Highest and best use analysis in commercial real estate allows investors to add value to a potential property through improving vacant land or a property.

Thus, determining the highest and best use of a property will help an investor find the most profitable use.

With any property, there are three possibilities for determining highest and best use:

  • Tearing the property down and building another property on the same site
  • Changing the present use
  • Leaving it the same

There are four factors appraisers use when determining the feasibility of improving a property: legal permissibility, physical possibility, financial possibility, and maximum productivity.

1. Legal Permissibility

investors need to consider whether or not changes can legally be made

Before considering how vacant land or property can be improved to increase its value, investors need to consider whether or not changes can legally be made. Building codes, historic district rules, zoning laws, and environmental regulations may prevent even the smallest of changes on a property.

In the case of zoning restrictions, investors should consider which uses are currently allowed, and which renovations would require changes in zoning laws to be enacted.

Title and deed restrictions may also present a problem, as may long-term leases, which might contain clauses that prohibit building setbacks, types of materials, or heights.

The other possibility is that certain uses may be permissible, but the cost of construction would be prohibitive due to requirements by historic or local building codes. This would, of course, restrict interest in such a project, and make it less attractive to developers.

Environmental laws requiring developers ensure clean air, water, and ensure the survival of surrounding wetlands may also impact on proposed construction. The local population might also present concerns regarding new developments or construction in the area.

2. Physical Possibility

Physical possibility refers to whether the size, shape, terrain, and accessibility of the property may be improved.

This takes into account natural disasters like hurricanes or earthquakes, as well as whether the size of the parcel is amenable to construction.

For example, if a parcel is shaped irregularly it will cost more to build on it and will be more difficult to fully utilize all portions of the land. It may also impact ease of access. Land that is significantly sloped contains major dips in the land or due to poor topsoil requires grading, will also cost more to develop.

And last, investors should also check whether public utilities are located at or near the parcel, and if so, whether they would be able to handle the additional capacity imposed by the planned project.

3. Financial Feasibility

analyzing if the property will give higher returns once renovated

Financial feasibility is simply whether or not the parcel or property will give higher returns once renovated. In order to estimate future gross income, investors will need to calculate operating expenses, vacancy related expenses, and any other expenses, and then subtract the resulting number from the gross income.

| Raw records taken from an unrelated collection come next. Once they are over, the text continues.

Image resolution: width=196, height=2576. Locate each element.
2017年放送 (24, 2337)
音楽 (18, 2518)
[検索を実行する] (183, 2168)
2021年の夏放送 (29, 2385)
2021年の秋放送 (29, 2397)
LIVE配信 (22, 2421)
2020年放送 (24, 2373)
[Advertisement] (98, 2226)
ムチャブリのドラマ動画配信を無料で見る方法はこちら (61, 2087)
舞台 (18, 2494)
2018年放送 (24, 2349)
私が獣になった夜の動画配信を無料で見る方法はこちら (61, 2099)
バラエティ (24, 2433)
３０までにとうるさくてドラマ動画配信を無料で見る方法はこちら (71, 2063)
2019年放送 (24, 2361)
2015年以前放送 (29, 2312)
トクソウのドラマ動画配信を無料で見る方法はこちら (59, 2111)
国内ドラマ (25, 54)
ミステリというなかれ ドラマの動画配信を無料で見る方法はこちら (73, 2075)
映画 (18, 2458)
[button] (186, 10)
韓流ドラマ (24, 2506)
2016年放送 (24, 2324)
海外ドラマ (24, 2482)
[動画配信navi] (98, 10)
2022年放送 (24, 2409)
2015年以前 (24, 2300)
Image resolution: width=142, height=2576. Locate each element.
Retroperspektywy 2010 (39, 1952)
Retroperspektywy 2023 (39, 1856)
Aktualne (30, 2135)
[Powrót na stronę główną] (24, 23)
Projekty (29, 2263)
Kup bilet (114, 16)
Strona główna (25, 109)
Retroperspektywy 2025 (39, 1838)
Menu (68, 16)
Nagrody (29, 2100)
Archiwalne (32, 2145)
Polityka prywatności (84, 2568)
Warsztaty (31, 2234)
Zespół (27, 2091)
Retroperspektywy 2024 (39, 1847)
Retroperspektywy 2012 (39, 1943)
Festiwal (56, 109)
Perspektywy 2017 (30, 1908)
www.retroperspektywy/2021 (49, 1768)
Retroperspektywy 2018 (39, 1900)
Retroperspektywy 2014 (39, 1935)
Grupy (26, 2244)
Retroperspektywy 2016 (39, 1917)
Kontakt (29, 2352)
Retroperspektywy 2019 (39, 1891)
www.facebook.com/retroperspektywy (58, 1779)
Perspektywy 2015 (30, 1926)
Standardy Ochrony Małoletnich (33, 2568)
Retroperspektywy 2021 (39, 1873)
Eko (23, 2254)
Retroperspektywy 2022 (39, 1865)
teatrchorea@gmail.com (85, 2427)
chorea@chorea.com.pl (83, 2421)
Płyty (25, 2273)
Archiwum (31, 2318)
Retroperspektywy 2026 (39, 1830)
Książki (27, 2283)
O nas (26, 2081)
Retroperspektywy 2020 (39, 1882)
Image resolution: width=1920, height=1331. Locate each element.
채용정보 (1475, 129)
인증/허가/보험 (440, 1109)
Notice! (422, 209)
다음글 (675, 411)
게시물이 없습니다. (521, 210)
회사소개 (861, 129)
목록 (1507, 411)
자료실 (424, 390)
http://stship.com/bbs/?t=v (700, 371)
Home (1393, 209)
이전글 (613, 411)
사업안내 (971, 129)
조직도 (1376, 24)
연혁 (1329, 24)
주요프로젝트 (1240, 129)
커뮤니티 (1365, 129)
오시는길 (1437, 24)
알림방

This will give investors an estimated NOI; this number should be calculated for each possible use of the property or parcel being considered.

4. Maximum Productivity

In determining the maximum productivity, appraisers are attempting to determine what use would provide the highest net income.

This usually requires a market study, since while a highest and best use analysis will help determine the value of the property, the market will decide what that use should be.

Thus, a market analysis of the property is essential.

highest and best use of the property analysis

Here are some common questions asked during a market analysis that will help you analyze a property:

Location

  • Is the property located in a high traffic area?
  • Where is the neighborhood with regards to the growth cycle?
  • Is there easy access to the property?
  • Is there sufficient parking?
  • What businesses are in the same area?
  • Are there any new projects planned for the area?

Zoning

  • Are there any restrictions on the building?
  • Are there any restrictions on the land surrounding the building?
  • What differences are there in zoning restrictions that apply specifically to the sale of the property? To leasing the property?

Building Compliance and Regulations

  • Are there any problems with compliance of regulations for the property?
  • Are there any risk or liability factors that affect the property?

Occupancy Issues

  • Are there any problems with tenants, such as rent owed, or vacancies?
  • Examine the lease of each tenant carefully; are there any clauses that can prevent you from renovating the property in a reasonable timeframe?

Supply and Demand

  • Is there sufficient demand for that property type in the area?
  • Is there high or low supply for that property type in the area?
  • How does the building compare to similar ones in the area?
  • Is the property considered a modern property, with recent finishes?
  • Would tenants want to rent the property as it is presently? If not, how long would it take you to make the necessary upgrades?

Making sure you have all the details is critical to making the right decision for the highest and best use of a potential property. Reviewing the numbers – rather than hoping for a particular outcome, is your best bet for success when it comes to envisioning a new purpose for a commercial property.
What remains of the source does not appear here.